Around him is an even greater casualty of the desire to make everything fit into short-term boxes – Manchester United itself. The club is, and will be for who knows how long, in a uniquely difficult position – it has no footballing identity whatsoever, whilst having to live inside a borrowed reputation of having one of the strongest footballing identities of all. I’m sure any decent therapist would tell you – if you want to grow as a person, you have to let go of the image of yourself, how ‘you have to be’.

It would take a brave Ed Woodward to say it, but right now, Manchester United are nothing. Beyond a lot of sales presentations and signs for official noodle partners and a lot of players thrown at whatever price into a training ground together to attempt to create what Manchester United ‘should’ be. Which is, when you really get down to it, the past.

The short-termism which has infected everything the club currently does, including paying any transfer price, hiring a manager who you know plenty upstairs dislike, and all the stuff with the noodle partners, is pretty desperate. It’s worth noticing that the last time (before Fergie) that United had a colossally influential manager, it took not one season or three seasons or five at a push but more than 20 years before the club unwound itself from that weight and forged itself anew. Clearly there isn’t a rule of how long this has to take – although you sense that the managerial decisions the club have made post-Fergie will ensure the unwinding takes ever longer – but one thing’s for sure: we’re still, by an absolute mile, in the unwinding period.

Louis Van Gaal and Jose Mourinho were and are both, in a funny way, suited for this – their relentlessly cautious, micromanaging styles of football are exactly what you’d do to just try to keep a steady hand on the ship now that the big boss has left. Maybe nick a few trophies to convince the noodle partners there’s nothing but glory, glory Man United to see here.

Which is completely understandable – but unfortunately, there is no 21st century media model to reflect this reality. Instead it’s compressed into a content-bubble of the next five minutes, of whether Jose Mourinho being charged or not charged for kicking a bottle means the club either is or isn’t in crisis. Ed Woodward’s mind, I’m sure, if he was really honest, goes no further than the next quarter’s figures, and if you were to remove everyone who a) wasn’t drafted in as a mercenary and b) is actually good and seems genuinely committed, Manchester United are left with one goalkeeper and one striker. And probably Juan Mata because frankly he’s just too nice to want to say anything mean about. Which is – not that this should be relevant, but unfortunately it definitely is – not exactly the model Fergie was working from.

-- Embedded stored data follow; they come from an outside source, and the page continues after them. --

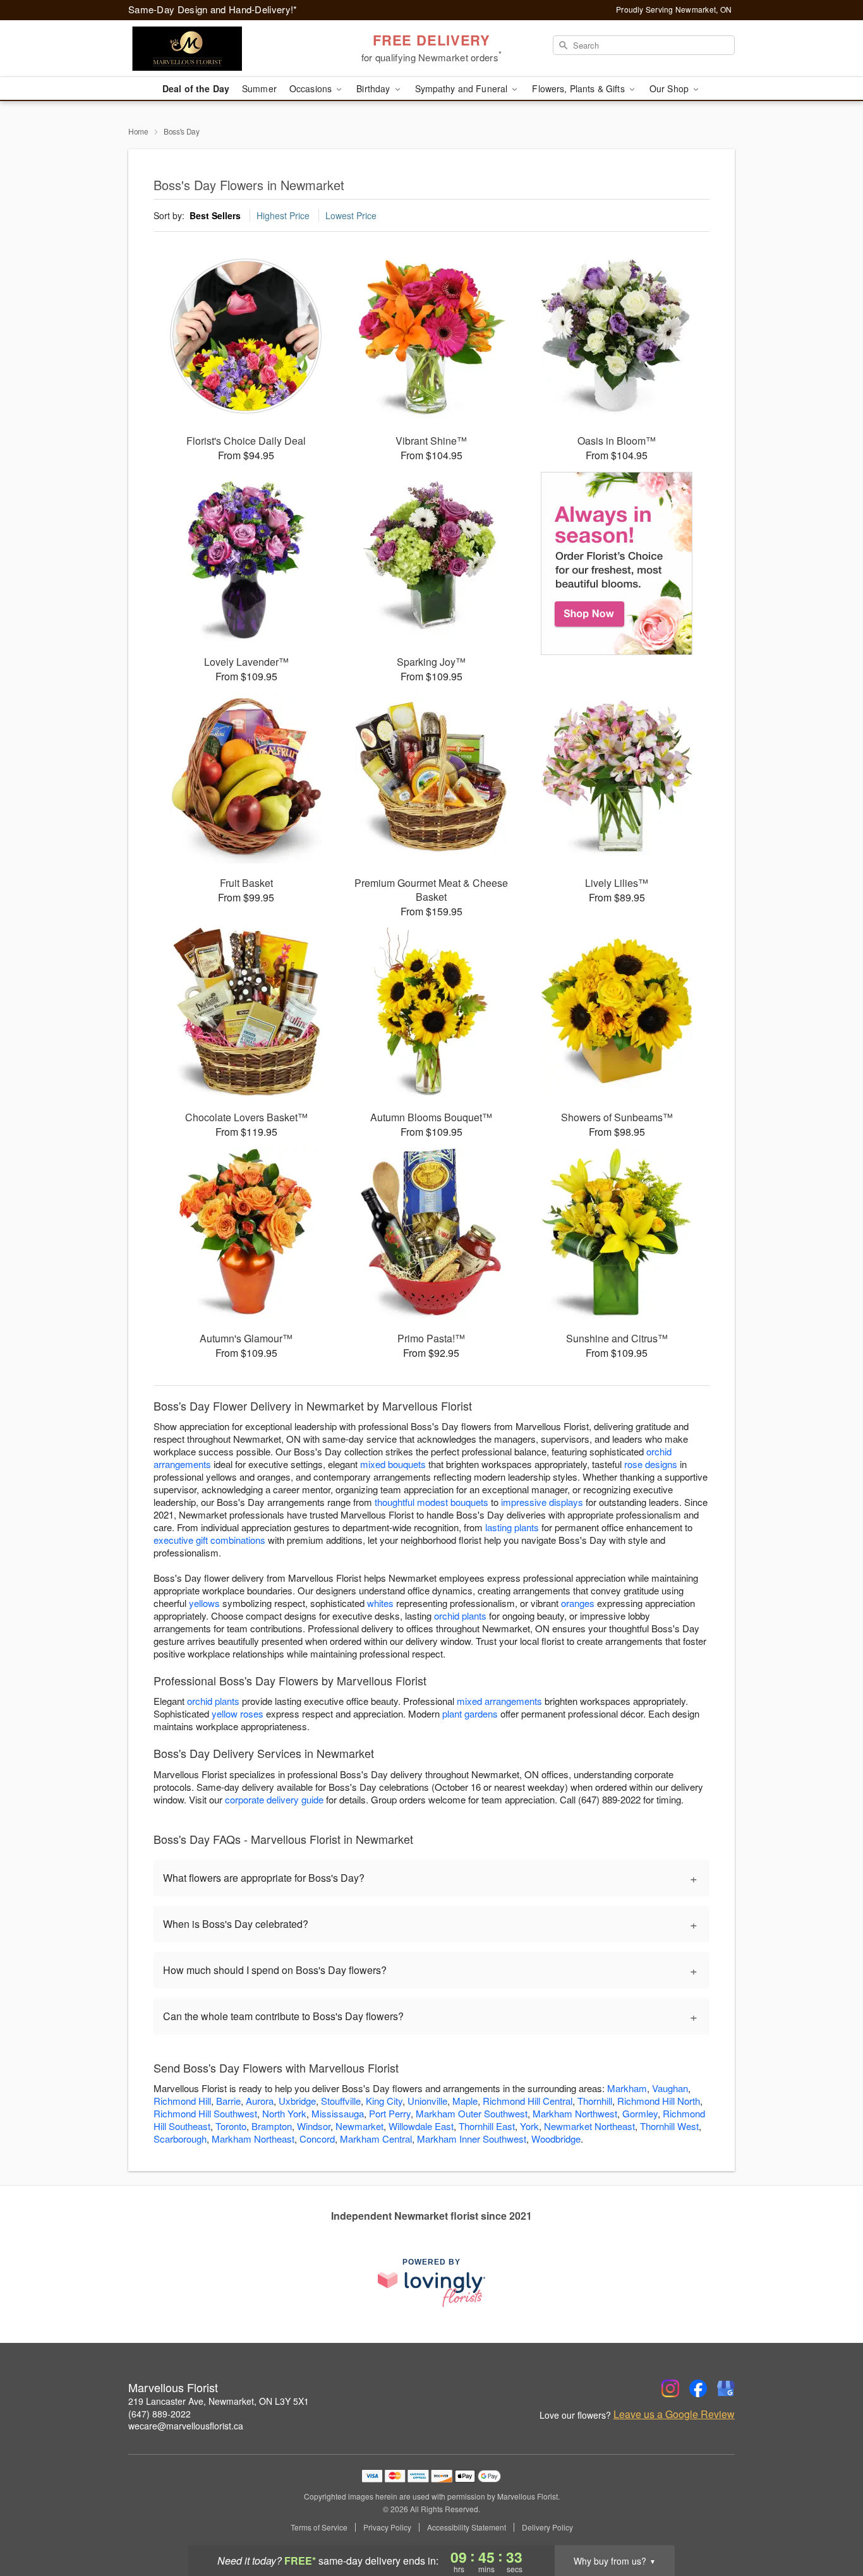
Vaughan (670, 2088)
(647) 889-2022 (159, 2413)
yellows (204, 1603)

On that basis, the worst signing United have made in the past five years is Woodward himself. It’s him who’d have to, with a combination of guile, football instinct and the desire to take a risk, begin the unwinding process by finding a rough diamond of a manager who could create the direction for whatever Manchester United will be next.

But Ed Woodward has, you sense, none of those things, and as long as the club keeps picking managers on the basis of reassuring reputation, they’re basically just putting lots of very expensive plasters on the outside of a marooned, creaking ship haunted by the ghost of glories past.